Faut-il déduire de tout ce qui précède qu’il faille renoncer au principe même de l’Economie Distributive ? Certes pas ! Mais il faudrait envisager la création d’un double circuit, ce qui est peut-être justement en train de se créer. L’analyse donnée plus haut par Marcel Dieudonné en fait foi. En termes clairs, cela signifierait l’adoption de deux secteurs de vie économique. D’une part, le secteur distributif qui assurerait à chaque citoyen un revenu social qui devrait lui permettre de vivre modestement mais décemment. Un certain nombre de personnes sages et bien équilibrées s’en contenteraient sûrement et seraient même prêtes à consacrer une partie de leur temps à rendre de menus services à la communauté qui les entretiendraient. Et puis, d’autre part, un deuxième secteur pour les voraces, les ambitieux, les insatiables qui, par leurs initiatives et leur acharnement au travail, pourraient s’enrichir et acquérir toutes sortes de choses superflues susceptibles de leur faire plaisir et de les « valoriser » aux yeux des autres et à leurs propres yeux.
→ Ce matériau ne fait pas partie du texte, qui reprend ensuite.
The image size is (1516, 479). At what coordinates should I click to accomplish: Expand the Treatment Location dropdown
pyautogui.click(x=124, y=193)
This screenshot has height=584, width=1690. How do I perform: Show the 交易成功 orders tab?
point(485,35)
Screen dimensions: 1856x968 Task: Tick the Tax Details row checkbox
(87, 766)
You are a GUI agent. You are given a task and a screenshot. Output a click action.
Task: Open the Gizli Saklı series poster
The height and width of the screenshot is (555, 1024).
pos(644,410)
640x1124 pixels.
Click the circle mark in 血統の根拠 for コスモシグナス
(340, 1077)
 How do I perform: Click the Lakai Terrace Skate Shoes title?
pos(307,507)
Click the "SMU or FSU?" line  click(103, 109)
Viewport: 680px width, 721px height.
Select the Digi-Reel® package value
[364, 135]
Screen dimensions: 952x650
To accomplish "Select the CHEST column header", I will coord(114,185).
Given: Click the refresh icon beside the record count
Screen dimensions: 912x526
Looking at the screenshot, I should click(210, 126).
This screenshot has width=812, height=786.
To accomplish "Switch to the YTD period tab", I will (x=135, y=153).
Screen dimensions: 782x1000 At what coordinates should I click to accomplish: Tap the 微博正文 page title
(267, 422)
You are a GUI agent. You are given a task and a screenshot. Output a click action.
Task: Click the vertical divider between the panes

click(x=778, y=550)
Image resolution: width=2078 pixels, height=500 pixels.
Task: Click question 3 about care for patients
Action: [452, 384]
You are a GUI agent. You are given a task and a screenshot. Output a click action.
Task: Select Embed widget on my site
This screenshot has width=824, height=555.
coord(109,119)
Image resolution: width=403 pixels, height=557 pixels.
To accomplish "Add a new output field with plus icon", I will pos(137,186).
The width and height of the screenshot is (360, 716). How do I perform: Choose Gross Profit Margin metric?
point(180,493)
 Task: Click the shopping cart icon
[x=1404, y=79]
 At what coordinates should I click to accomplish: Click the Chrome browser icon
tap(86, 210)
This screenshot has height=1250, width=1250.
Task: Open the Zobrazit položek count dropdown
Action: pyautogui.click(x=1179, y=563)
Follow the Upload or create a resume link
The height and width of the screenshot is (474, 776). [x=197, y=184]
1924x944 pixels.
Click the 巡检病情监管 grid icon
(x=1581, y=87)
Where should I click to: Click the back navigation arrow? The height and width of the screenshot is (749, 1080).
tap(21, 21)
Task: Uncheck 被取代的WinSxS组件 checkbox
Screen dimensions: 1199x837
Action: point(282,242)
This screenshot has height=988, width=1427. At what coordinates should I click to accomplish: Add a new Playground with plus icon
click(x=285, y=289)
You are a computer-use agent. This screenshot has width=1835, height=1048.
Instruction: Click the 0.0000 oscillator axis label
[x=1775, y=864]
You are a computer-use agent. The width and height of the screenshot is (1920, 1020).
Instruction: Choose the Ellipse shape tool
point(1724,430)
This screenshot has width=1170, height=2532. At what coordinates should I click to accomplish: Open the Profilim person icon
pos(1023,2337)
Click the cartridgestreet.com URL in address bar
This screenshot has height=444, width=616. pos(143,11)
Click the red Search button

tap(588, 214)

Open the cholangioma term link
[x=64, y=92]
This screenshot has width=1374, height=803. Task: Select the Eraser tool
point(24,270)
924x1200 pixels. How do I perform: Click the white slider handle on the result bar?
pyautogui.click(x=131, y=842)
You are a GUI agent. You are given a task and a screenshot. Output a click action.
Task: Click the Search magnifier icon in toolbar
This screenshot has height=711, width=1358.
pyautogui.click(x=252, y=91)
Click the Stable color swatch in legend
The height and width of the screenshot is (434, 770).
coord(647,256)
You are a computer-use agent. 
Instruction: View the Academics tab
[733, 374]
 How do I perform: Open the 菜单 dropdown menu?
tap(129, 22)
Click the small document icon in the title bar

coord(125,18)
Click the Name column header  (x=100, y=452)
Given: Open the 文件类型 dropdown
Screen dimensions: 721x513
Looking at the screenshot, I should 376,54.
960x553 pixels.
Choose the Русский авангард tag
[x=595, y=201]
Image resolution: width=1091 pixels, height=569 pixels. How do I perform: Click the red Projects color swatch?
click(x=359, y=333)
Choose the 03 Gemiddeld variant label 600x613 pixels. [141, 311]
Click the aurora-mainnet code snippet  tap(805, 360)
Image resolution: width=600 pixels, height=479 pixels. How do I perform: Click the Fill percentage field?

Il faudrait, toutefois, surveiller de
près leur esprit inventif afin que leur suractivité ne porte pas atteinte aux équilibres naturels dont dépend la vie de tous.
Il s’agirait, somme toute, d’une synthèse entre un socialisme distributif généralisé et un capitalisme sauvage auquel pourrait s’adonner une catégorie de la population com
posée de gens particulièrement avides et agités. Le tout coiffé par un contrôle d’ordre écologique auquel il appartiendrait de fixer les limites de la croissance en imposant des garde-fous.
Est-ce qu’une telle synthèse est possible ? C’est aux défenseurs de l’Economie Distributive de répondre. Pour ma part, je crois que c’est la seule solution qui ne soit pas utopique. La preuve ? Nous nous y acheminons rapidement. J’ajouterai, en outre, que seule cette synthèse m’apparaît susceptible d’instaurer non seulement la paix sociale mais, ce qui est à l’heure actuelle encore plus important, la paix entre les pays socialistes et les pays capitalistes. La voix du milieu est toujours la meilleure car elle résout tout et réconcilie tout le monde.